### Task brief:
Write out each record below exactly, without pictures.

*** Begin section ***

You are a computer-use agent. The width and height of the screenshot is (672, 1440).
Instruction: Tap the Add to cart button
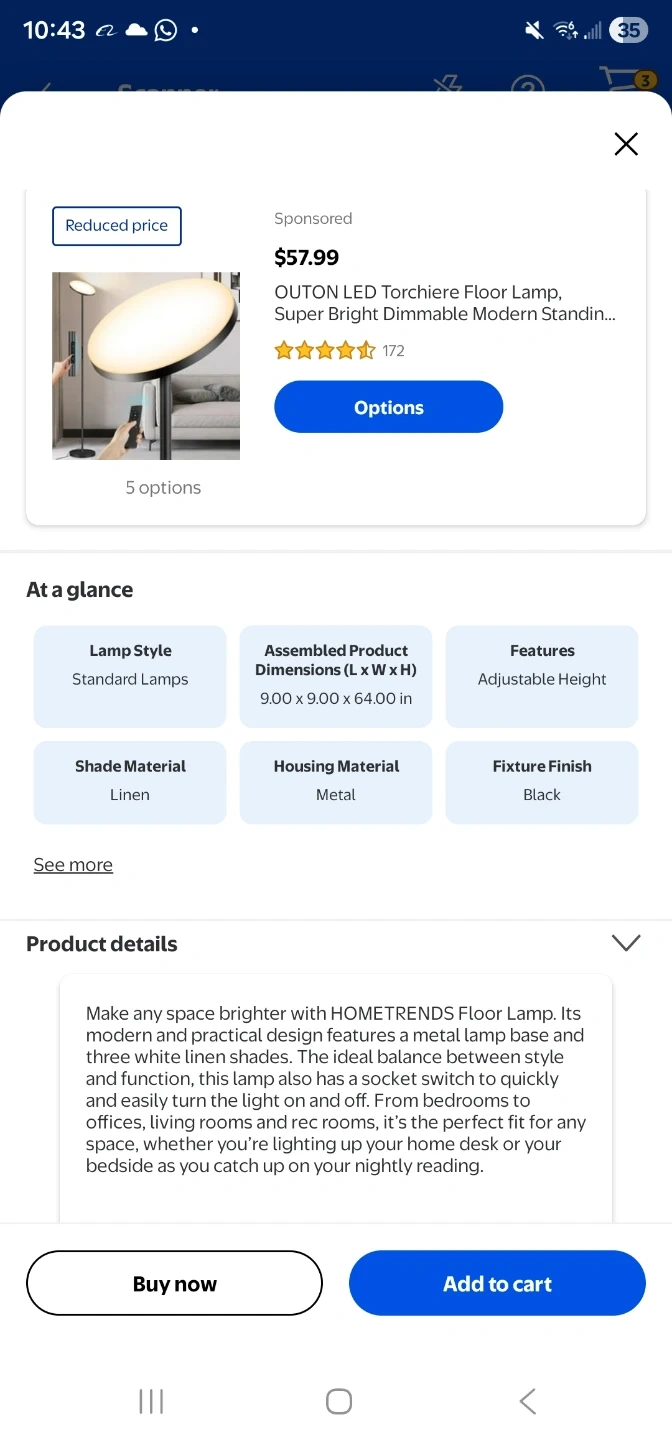(x=497, y=1283)
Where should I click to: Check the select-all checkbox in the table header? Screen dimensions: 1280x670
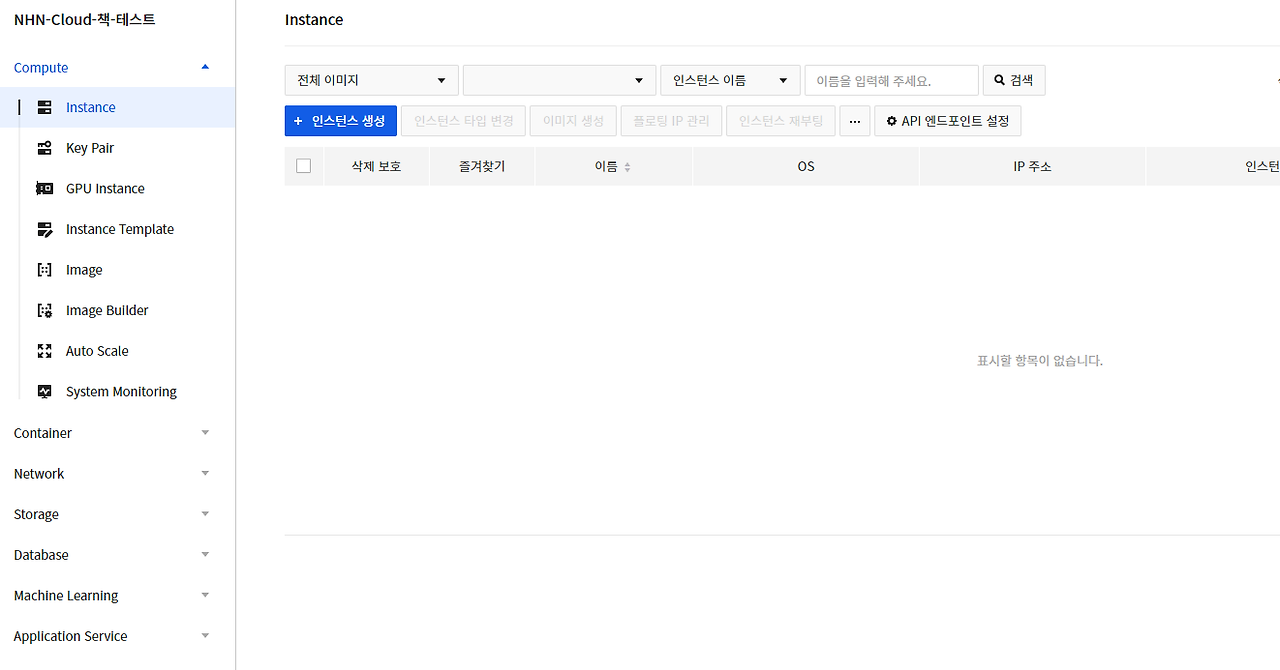pos(303,166)
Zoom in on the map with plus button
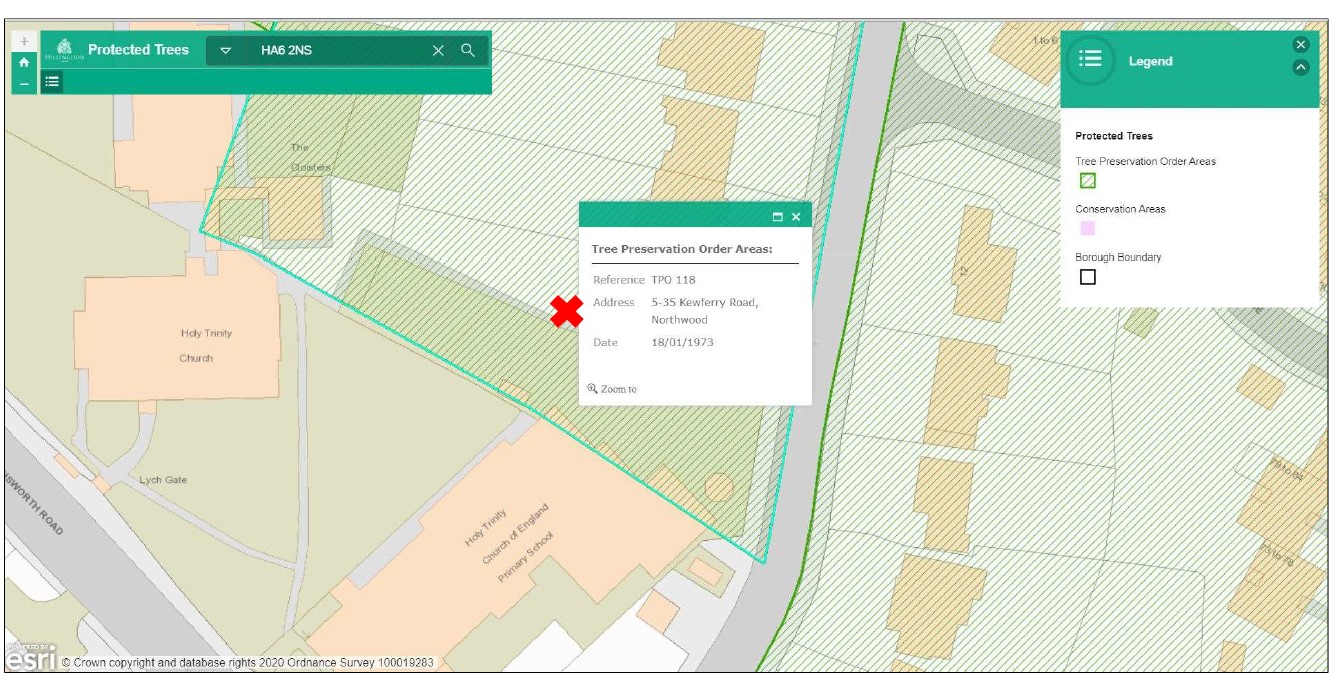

*** End section ***

### Completed exercise:
You are a computer-use agent. The width and height of the screenshot is (672, 1440).
Instruction: Tap the Add to cart button
(x=497, y=1283)
Where should I click to: Check the select-all checkbox in the table header? Screen dimensions: 1280x670
pos(303,166)
Zoom in on the map with plus button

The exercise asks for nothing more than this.